Repeat exactly, and only, the lines of the material below from the one that contains "Where should I click to: Select" through its final line.

§ §

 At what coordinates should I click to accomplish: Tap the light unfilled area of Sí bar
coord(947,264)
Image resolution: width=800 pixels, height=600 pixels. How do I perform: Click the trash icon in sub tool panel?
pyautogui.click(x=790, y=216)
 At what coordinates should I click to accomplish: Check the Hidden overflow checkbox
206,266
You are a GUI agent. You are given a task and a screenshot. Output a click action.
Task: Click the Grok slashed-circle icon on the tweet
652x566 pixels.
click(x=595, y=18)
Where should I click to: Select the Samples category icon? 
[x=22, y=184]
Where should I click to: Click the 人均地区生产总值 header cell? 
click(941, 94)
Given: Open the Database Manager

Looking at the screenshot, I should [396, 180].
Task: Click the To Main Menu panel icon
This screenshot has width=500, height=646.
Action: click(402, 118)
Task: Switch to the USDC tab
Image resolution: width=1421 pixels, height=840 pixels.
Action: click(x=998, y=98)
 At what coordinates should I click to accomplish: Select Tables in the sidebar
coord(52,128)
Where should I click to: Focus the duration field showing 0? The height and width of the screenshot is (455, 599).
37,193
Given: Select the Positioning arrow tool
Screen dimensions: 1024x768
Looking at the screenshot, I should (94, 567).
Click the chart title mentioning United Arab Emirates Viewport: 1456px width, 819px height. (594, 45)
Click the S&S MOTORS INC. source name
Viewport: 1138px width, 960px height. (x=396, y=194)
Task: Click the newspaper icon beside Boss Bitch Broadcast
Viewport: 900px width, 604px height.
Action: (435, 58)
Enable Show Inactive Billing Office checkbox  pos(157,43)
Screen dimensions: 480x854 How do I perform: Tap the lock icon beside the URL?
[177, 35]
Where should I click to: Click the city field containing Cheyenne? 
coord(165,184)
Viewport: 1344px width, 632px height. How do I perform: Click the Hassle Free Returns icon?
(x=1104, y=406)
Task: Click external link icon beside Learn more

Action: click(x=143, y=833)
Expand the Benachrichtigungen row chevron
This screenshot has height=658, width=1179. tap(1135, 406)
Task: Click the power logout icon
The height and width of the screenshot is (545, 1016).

§ §

• _Task result_:
Where should I click to: Select the Samples category icon? 
[x=22, y=184]
Where should I click to: Click the 人均地区生产总值 header cell? 
click(941, 94)
Given: Open the Database Manager

Looking at the screenshot, I should [396, 180].
Task: Click the To Main Menu panel icon
This screenshot has width=500, height=646.
Action: click(402, 118)
Task: Switch to the USDC tab
Image resolution: width=1421 pixels, height=840 pixels.
Action: click(x=998, y=98)
 At what coordinates should I click to accomplish: Select Tables in the sidebar
coord(52,128)
Where should I click to: Focus the duration field showing 0? The height and width of the screenshot is (455, 599).
37,193
Given: Select the Positioning arrow tool
Screen dimensions: 1024x768
Looking at the screenshot, I should (94, 567).
Click the chart title mentioning United Arab Emirates Viewport: 1456px width, 819px height. (594, 45)
Click the S&S MOTORS INC. source name
Viewport: 1138px width, 960px height. (x=396, y=194)
Task: Click the newspaper icon beside Boss Bitch Broadcast
Viewport: 900px width, 604px height.
Action: (435, 58)
Enable Show Inactive Billing Office checkbox  pos(157,43)
Screen dimensions: 480x854 How do I perform: Tap the lock icon beside the URL?
[177, 35]
Where should I click to: Click the city field containing Cheyenne? 
coord(165,184)
Viewport: 1344px width, 632px height. How do I perform: Click the Hassle Free Returns icon?
(x=1104, y=406)
Task: Click external link icon beside Learn more

Action: click(x=143, y=833)
Expand the Benachrichtigungen row chevron
This screenshot has height=658, width=1179. tap(1135, 406)
Task: Click the power logout icon
The height and width of the screenshot is (545, 1016).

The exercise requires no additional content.